着替えや肌の保湿、髪の手入れ。すべてをメイドが整えた。用意された鏡の前でくるりと回って頷く。それが準備が出来た合図だった。自室の外では、護衛の騎士が付き添う。公爵様と公爵夫人が待つ食堂へ顔を出し、挨拶して抱擁された。
抱き締める手が優しくて温かい。手のひらを返されるのが怖くて、ぎこちなく愛想笑いを浮かべた。私がまだ体調不良と認識する両親は、食事の間も世話を焼き続ける。食べきれないほどの料理が並び、初めて食べる温かな食事に胃が驚くほど。
残飯を食べていたから、温かい料理なんて知らない。マナーは王子妃教育で学んだ知識を活かせば、なんとかなった。父も母も些細なことで私を褒める。
「今日も素敵ね。さすがはフランだわ」
「フラン、これも食べてごらん。美味しいぞ」
彼らが優しく振舞うほど、私は冷静になった。屋敷の状況を確かめ、人々の反応を探る。そして出た結論は、「私の受けている厚遇は、過去のアデライダが享受していたもの」だった。私が10歳に戻っていることも含め、何かがあったのね。
すべて長い夢である可能性を考え、昨日は指先をナイフで切ってみた。周囲の大騒ぎにびっくりする。凄く痛かったので、たぶん現実だわ。それに夢の中で眠ったり起きたりするのも変だし……この状況がどうして起きたのかは、どうでもよかった。

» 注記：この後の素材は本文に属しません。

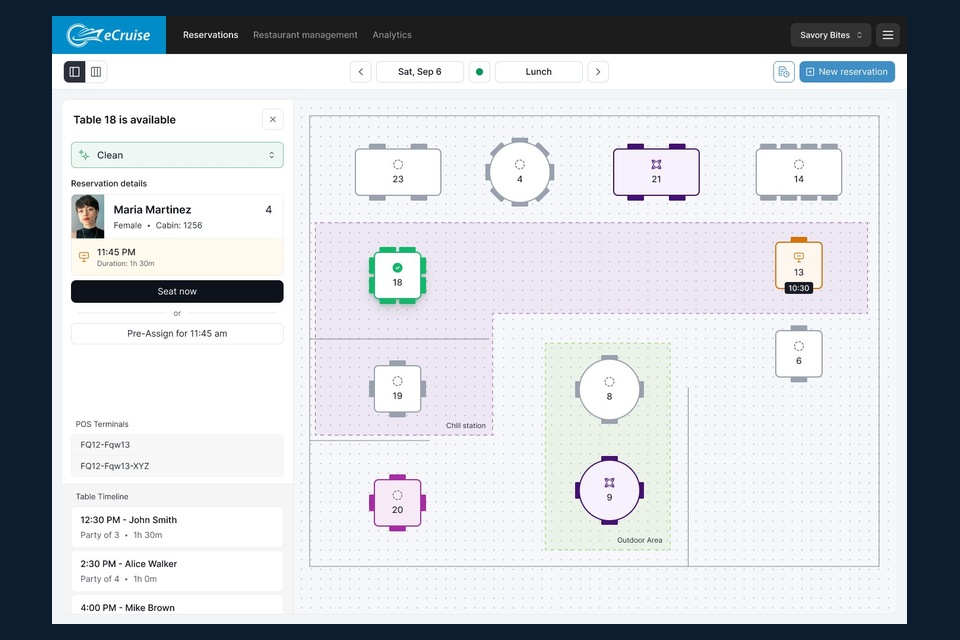This screenshot has width=960, height=640.
Task: Select table 13 with 10:30 timer
Action: tap(798, 266)
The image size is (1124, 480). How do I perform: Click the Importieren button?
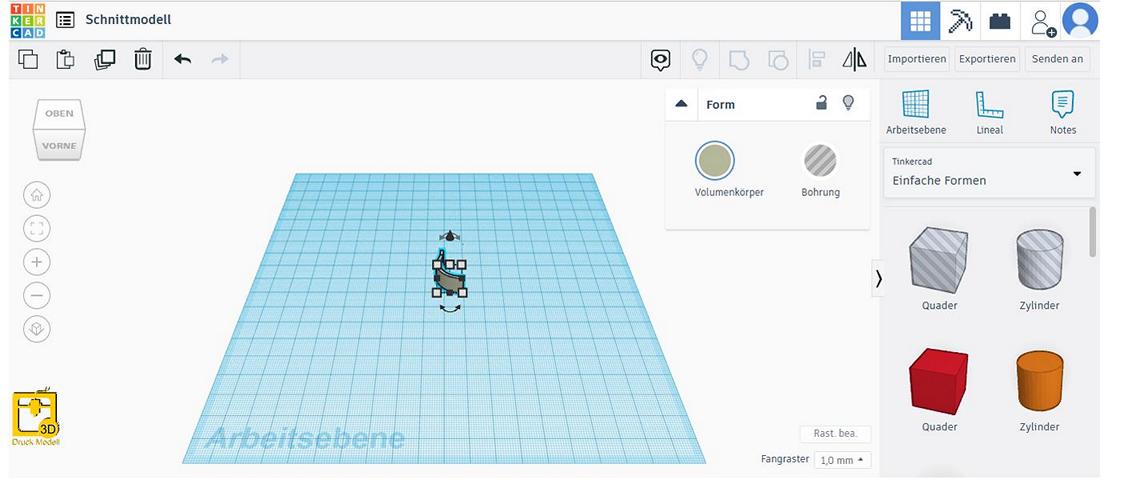916,59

もし私がアデライダの立場にいるとしたら、過去の私の立場にいるのは――。
「あの、妹はどこ、ですか」
「妹? ああ、アレのことね。フランは気にしなくていいのよ」
「そうだ。あんな奴は無視して、今日はお買い物にでも出ようか」
気が晴れるぞ。そう告げる公爵様へ、公爵夫人が慌てて止めに入った。
「まだ体調が完全ではないのに、何かあったらどうするの?」
「そうだった。ごめん、フランにお土産を買って来るとしよう」
出かける予定の公爵様は、そう笑った。お土産? 一度ももらったことないけど、逃げる時に換金できるものなら嬉しい。今はまだ幼いから諦めるけれど、数年したら気味の悪いこの屋敷から逃げてやるわ。